▸ **TAREFA 1**
Indique todos os nomes de jogadores cujas lágrimas, segundo o excerto da página, a Inglaterra ainda tem de vingar.
▸ **TAREFA 2**
Diga se cada afirmação está de acordo com o excerto da página, justificando com as palavras exatas do excerto: (a) Wayne Rooney converteu uma grande penalidade aos quatro minutos de jogo; (b) Lionel Messi marcou o seu penalty em New Jersey; (c) o autor tem geralmente uma opinião positiva sobre os jogadores e treinadores ingleses.

Até para os padrões vertiginosos das redes sociais, aconteceram demasiadas coisas nas últimas 24 horas, futebolisticamente falando: em New Jersey, Lionel Messi mandou um penalty para as couves e disse adeus à selecção argentina, o Chile ganhou pela segunda vez a Copa América quando em 98 anos de história da competição não ganhara nenhuma, a Espanha despediu-se do último anel que lhe restava, a Itália demonstrou que ter um plano não é a mesma coisa que jogar feio e a Inglaterra, pela enésima vez, conseguiu elevar o ridículo a patamares épicos.

Fiquemos pelo fim. Quando, aos quatro minutos de jogo, Wayne Rooney converteu a grande penalidade, pensei que estava tudo resolvido, que a Islândia não teria plano B e que a Inglaterra, impulsionada por um golo logo no início, iria finalmente ter a paz de espírito necessária para exibir o seu poderoso arsenal teórico. Enganei-me redondamente. Ao fim de anos a assistir às mais requintadas formas de suicídio futebolístico de que uma selecção é capaz ainda mantenho uma crença ingénua e distorcida nas capacidades dos ingleses. Qualquer que seja a minha opinião sobre os jogadores e treinadores, que é invariavelmente negativa, julgo sempre que é desta que eles vão chegar longe, que vão repetir a façanha de 66, que vão vingar as lágrimas de Gascoigne, de Neville, de Southgate, de David Seaman, de Michael Owen, de David Beckham… enfim, a história de Inglaterra é um rio de lágrimas que, de dois em dois anos, ganha novos afluentes.

▸ **DADOS FORNECIDOS**
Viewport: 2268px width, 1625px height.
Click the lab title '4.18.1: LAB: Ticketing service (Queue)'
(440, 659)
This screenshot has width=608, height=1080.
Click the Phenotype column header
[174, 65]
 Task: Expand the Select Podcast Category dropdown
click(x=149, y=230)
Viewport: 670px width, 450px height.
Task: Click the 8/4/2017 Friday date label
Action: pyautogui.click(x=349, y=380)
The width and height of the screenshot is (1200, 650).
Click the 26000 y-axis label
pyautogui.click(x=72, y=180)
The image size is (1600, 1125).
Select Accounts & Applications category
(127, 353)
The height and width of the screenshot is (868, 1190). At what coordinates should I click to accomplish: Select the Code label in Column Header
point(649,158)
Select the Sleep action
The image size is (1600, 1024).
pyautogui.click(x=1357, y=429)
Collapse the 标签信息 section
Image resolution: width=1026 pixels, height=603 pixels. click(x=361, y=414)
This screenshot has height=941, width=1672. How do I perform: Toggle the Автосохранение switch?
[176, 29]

▸ **RESPOSTA COMPLETA 1**
Gascoigne, Neville, Southgate, David Seaman, Michael Owen, David Beckham

▸ **RESPOSTA COMPLETA 2**
(a) Sim: "aos quatro minutos de jogo, Wayne Rooney converteu a grande penalidade".
(b) Não: "Lionel Messi mandou um penalty para as couves".
(c) Não: "Qualquer que seja a minha opinião sobre os jogadores e treinadores, que é invariavelmente negativa".